さまざまな色の光を出すことができるため、用途に応じて選ぶことができます。実用化され始めた当初は、値段が高いことやLED基板が発熱しやすいことがデメリットでしたが、現在ではかなり改善されています。ランプの価格は、蛍光ランプと比較すると高額ですが、寿命が長くランニングコストは低いため、結果的にコストパフォーマンスは高いと言えます。
LEDランプの光は指向性が高く拡散しづらいという特徴があるため、均一な光が求められる場面では照明カバーなどを工夫する必要があります。
照明器具の種類と特徴
照明器具は設置する位置や方法によって、さまざまな種類のものがあります。
住まいに用いられることの多い、主な照明器具の種類をご紹介します。
シーリングライト
天井面に直接取り付けるタイプの照明器具です。

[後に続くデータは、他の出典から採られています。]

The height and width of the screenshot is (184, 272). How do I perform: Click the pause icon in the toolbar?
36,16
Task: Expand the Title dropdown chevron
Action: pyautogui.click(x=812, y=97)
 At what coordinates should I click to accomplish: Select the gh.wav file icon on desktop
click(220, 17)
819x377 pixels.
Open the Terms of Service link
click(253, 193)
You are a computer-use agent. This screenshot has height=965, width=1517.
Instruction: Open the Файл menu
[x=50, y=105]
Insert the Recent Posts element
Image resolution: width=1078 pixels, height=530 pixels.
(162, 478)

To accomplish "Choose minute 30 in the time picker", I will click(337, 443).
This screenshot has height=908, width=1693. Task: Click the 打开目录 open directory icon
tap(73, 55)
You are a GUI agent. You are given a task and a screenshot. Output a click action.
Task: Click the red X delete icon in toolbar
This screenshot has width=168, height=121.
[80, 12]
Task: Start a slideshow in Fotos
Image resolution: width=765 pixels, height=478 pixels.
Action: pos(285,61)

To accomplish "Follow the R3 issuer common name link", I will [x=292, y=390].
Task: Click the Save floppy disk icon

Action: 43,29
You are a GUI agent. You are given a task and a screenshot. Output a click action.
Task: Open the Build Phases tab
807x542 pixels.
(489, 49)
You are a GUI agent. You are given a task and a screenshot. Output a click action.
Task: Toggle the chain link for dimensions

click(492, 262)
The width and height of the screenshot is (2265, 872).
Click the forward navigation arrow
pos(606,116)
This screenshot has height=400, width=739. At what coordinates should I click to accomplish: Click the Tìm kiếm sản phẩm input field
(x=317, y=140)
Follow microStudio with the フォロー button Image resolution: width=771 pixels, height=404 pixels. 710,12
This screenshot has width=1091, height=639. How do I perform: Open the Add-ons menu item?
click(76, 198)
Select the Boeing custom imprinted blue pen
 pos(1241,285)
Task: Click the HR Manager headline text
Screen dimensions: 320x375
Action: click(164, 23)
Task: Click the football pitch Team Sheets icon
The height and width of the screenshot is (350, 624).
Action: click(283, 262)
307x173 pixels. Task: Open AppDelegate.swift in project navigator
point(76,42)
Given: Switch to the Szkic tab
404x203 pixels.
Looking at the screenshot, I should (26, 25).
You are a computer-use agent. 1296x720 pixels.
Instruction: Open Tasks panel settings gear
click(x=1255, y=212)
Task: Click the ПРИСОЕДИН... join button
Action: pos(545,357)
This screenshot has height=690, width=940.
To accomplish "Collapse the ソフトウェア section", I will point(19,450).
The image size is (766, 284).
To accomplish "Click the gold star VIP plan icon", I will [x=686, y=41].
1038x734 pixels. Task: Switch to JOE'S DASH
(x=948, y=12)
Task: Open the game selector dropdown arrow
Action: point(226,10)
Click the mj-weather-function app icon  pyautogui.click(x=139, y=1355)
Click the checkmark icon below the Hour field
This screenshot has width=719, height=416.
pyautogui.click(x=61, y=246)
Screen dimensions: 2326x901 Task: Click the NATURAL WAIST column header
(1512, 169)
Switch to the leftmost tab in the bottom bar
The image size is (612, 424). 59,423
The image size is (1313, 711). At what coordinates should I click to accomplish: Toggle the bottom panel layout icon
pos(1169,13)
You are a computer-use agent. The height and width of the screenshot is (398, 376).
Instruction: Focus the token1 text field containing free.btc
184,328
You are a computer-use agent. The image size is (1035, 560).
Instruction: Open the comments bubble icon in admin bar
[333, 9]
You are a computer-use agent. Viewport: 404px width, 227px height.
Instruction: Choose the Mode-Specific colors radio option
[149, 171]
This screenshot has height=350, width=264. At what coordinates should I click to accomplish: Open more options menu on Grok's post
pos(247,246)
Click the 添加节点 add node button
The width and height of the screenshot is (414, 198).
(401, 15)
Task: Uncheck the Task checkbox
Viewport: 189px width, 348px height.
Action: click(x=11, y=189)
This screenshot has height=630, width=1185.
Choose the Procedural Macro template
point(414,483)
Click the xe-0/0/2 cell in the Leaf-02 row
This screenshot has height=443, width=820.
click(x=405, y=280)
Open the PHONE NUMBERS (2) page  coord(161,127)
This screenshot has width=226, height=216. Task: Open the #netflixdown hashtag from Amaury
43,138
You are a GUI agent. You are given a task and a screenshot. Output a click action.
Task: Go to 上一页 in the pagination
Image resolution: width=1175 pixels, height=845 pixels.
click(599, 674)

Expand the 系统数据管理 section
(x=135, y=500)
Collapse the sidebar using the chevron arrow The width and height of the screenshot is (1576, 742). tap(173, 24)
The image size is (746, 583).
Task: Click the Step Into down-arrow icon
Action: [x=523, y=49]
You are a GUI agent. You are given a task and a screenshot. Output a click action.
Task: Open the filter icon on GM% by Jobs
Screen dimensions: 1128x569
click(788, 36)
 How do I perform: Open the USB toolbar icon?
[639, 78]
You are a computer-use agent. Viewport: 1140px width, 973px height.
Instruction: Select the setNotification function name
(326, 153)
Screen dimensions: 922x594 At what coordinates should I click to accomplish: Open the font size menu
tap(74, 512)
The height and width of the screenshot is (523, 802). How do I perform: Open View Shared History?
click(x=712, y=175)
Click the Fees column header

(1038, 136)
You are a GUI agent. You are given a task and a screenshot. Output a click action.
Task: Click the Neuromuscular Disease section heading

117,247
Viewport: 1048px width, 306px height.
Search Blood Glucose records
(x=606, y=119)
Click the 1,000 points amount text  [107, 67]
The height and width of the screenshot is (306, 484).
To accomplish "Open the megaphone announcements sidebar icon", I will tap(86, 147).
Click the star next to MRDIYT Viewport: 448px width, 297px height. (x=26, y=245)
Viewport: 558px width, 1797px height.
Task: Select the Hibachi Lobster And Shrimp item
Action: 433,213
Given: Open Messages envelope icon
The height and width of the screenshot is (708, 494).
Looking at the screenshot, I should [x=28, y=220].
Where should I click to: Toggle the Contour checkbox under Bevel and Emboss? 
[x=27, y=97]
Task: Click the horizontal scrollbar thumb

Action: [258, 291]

丸形のシンプルなカバーが付いたものを全体照明用として用いるのが一般的ですが、これ以外にもスポットライトタイプ、ファン付きのもの(シーリングファンライト)など多彩な形状、サイズのシーリングライトがあります。
ペンダントライト(天井照明)
天井からコードやチェーンで吊り下げるタイプの照明器具です。天井より低い位置に取り付けるため視界に入りやすく、ダイニングやキッチンをはじめさまざまな空間でインテリアのアクセントにもなる照明として用いられます。デザインやサイズのバリエーションも豊富です。
ダウンライト
天井に埋め込む形で設置するタイプの照明器具です。天井面がフラットになるため、すっきりとした空間を演出できます。照らす範囲は狭めなので、リビングなど広い部屋で使う場合は複数使うケースが多いです。玄関や廊下、階段、キッチンなどにもよく使われます。
ブラケットライト(壁照明)
壁面に設置するタイプの照明器具です。ペンダントライト(天井照明)同様、視界に入りやすいことからインテリアのアクセントとして使いやすい照明で、デザインやサイズのバリエーションが豊富です。リビングや寝室、階段、廊下、玄関、バスルームなどによく使われます。
スポットライト
集光性が高く、狙った場所をピンポイントで明るくすることに適したタイプの照明器具です。設置方法は天井やダクトレールに取り付けるもの、置き型のものやクリップ型のものなどいろいろなタイプがあります。ポスターや花びんなどを照らしてアクセントにしたり、手元灯など明るさを足したいところを照らしたり、壁や天井を照らして間接照明のように使用したりとさまざまな用途に使われます。
設置する空間別 適した照明器具の選び方
住まいの照明は、設置する空間によって向いているものが異なります。どの部屋にどんな照明器具を使うのかを計画する際の考え方のポイントを空間別に確認していきましょう。
リビング、ダイニングの照明器具の選び方
家族が集まるリビングおよびダイニング。近年ではリビングとダイニング、キッチンが一続きになったLDKと呼ばれる間取りが主流ですね。
リビングやダイニングは、食事や家族団らんに使われる空間です。また、家事スペースとして使ったり、お子さんのいるご家庭ではプレイスペースや勉強場所として使ったりすることもあるでしょう。
こうした幅広い用途に合わせて、照明も明るさや照らし方などを変化させられるようにすると便利です。シーリングライトで全体を明るく照らすとともに、明るさを足したい場所にはスポットライトやスタンドライト、ブラケットライトなどの補助照明を用意しておくのがおすすめです。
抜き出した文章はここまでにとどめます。